> _TEXT PASSAGE_:
President Pedro Aguirre Cerda Station was a Chilean Antarctic base, located at Pendulum Cove in Deception Island in the South Shetland Islands, inaugurated in 1955. The same year, the Falkland Islands and Dependencies Aerial Survey Expedition was established at Deception Island to help the survey of the Antarctic Peninsula, operating aircraft from Hunting Aerosurveys Ltd.

==History==
The Station was inaugurated on February 12, 1955, by the Defence Minister of Chile Tobías Barros Ortiz, when at that time the Commodore Jorge Gándara was in charge of the Chilean Air Force. The base was first designated with the name of the then President Carlos Ibáñez del Campo, but after the inauguration received the name of the former president Pedro Aguirre Cerda, in gratitude to his disposal of the decree that defined the Chilean Antarctic Territory in 1940.

The research was carried out on volcanology, climatology and meteorology. Since 1965, a weather office was in operation in order to elaborate national and international meteorological forecasts.

The base operation ended violently and definitively on December 4, 1967, when a volcanic eruption destroyed it. It was abandoned, evacuating the 16 men who made up its endowment. New volcanic eruptions in 1969 and 1970 affected again the structures of the base.

> _EXERCISES_:
• A. Copy the passage on the Antarctic station from "The base operation" to "of the base.".
• B. Carry the account of President Pedro Aguirre Cerda Station forward from the point where it stops.
The lines after this point are separate material, unrelated to the Antarctic station text.

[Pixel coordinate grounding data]
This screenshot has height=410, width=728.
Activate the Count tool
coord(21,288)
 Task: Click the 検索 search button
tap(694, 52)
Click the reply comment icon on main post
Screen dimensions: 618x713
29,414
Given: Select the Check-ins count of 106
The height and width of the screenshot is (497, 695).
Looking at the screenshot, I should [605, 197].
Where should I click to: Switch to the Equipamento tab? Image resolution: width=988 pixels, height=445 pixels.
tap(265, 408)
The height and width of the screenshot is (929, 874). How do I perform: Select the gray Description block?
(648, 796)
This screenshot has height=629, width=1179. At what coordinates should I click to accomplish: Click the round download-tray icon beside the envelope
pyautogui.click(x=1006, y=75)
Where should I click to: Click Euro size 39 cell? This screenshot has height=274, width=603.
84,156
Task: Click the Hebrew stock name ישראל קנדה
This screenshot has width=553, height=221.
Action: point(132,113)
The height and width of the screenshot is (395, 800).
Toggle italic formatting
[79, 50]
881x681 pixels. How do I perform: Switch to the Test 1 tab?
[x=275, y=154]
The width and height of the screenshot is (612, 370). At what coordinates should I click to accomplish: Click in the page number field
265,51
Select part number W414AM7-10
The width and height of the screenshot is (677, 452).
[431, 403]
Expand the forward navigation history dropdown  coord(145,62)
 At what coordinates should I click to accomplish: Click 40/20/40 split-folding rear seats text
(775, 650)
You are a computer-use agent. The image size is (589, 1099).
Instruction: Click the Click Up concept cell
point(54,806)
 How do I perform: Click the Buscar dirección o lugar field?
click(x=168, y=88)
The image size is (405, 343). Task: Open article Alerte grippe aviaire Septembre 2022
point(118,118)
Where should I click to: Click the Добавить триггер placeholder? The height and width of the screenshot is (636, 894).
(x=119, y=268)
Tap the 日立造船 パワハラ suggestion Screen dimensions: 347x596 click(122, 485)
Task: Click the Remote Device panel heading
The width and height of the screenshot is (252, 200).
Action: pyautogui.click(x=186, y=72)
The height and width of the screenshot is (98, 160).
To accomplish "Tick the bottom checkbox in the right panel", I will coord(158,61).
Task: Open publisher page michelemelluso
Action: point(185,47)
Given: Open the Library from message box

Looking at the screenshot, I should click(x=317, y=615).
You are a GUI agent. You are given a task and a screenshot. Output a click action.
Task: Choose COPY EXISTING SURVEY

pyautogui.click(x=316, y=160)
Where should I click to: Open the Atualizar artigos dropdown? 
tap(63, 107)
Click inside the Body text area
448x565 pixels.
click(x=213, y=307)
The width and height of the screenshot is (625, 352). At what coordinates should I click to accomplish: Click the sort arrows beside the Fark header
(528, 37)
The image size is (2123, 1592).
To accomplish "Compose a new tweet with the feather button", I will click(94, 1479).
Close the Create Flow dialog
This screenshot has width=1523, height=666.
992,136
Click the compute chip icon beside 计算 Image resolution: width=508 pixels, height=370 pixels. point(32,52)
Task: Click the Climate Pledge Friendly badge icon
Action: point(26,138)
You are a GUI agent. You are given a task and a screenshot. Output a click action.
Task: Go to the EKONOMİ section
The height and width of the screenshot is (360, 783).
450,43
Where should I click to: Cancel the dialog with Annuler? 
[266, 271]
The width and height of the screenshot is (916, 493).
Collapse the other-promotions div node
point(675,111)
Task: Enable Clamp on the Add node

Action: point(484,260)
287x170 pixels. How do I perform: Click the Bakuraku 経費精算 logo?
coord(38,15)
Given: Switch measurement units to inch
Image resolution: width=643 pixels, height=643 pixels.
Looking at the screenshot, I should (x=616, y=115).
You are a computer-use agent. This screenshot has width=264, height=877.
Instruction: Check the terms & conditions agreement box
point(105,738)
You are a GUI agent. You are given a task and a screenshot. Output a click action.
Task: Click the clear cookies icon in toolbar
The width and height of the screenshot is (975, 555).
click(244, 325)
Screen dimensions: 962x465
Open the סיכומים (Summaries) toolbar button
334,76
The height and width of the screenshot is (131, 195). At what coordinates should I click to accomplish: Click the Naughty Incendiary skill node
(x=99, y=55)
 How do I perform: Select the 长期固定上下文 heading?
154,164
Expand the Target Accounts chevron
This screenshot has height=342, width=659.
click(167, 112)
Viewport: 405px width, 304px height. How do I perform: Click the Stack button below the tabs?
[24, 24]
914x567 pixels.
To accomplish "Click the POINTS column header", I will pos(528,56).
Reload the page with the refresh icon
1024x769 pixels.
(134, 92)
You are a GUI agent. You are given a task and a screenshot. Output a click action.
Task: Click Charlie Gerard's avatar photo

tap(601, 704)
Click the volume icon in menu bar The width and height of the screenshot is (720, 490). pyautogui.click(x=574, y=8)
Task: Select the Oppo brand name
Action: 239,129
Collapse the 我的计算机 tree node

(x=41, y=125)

> _ANSWERS FOR EACH ITEM_:
• A.
The base operation ended violently and definitively on December 4, 1967, when a volcanic eruption destroyed it. It was abandoned, evacuating the 16 men who made up its endowment. New volcanic eruptions in 1969 and 1970 affected again the structures of the base.

• B.
The ruins of the base, including its meteorological and volcanological center, were declared in 2001 as Historic Sites and Monuments in Antarctica N° 76 under the Antarctic Treaty System, on the proposal and preservation of Chile.

==Gutiérrez Vargas Refuge==
The Gutiérrez Vargas Refuge, so called in memory of the aviation Captain who died on December 30, 1955, was located at 1 km from Aguirre Cerda Station and was inaugurated on February 12, 1956. Its purpose was to serve as a refuge for the members of the Station in the case of fire.

On December 4, 1967, the refuge was definitively abandoned, as was the Aguirre Cerda Station, due to a violent volcanic eruption. The poor remains of the refuge structure can still be seen on the beach where it was located.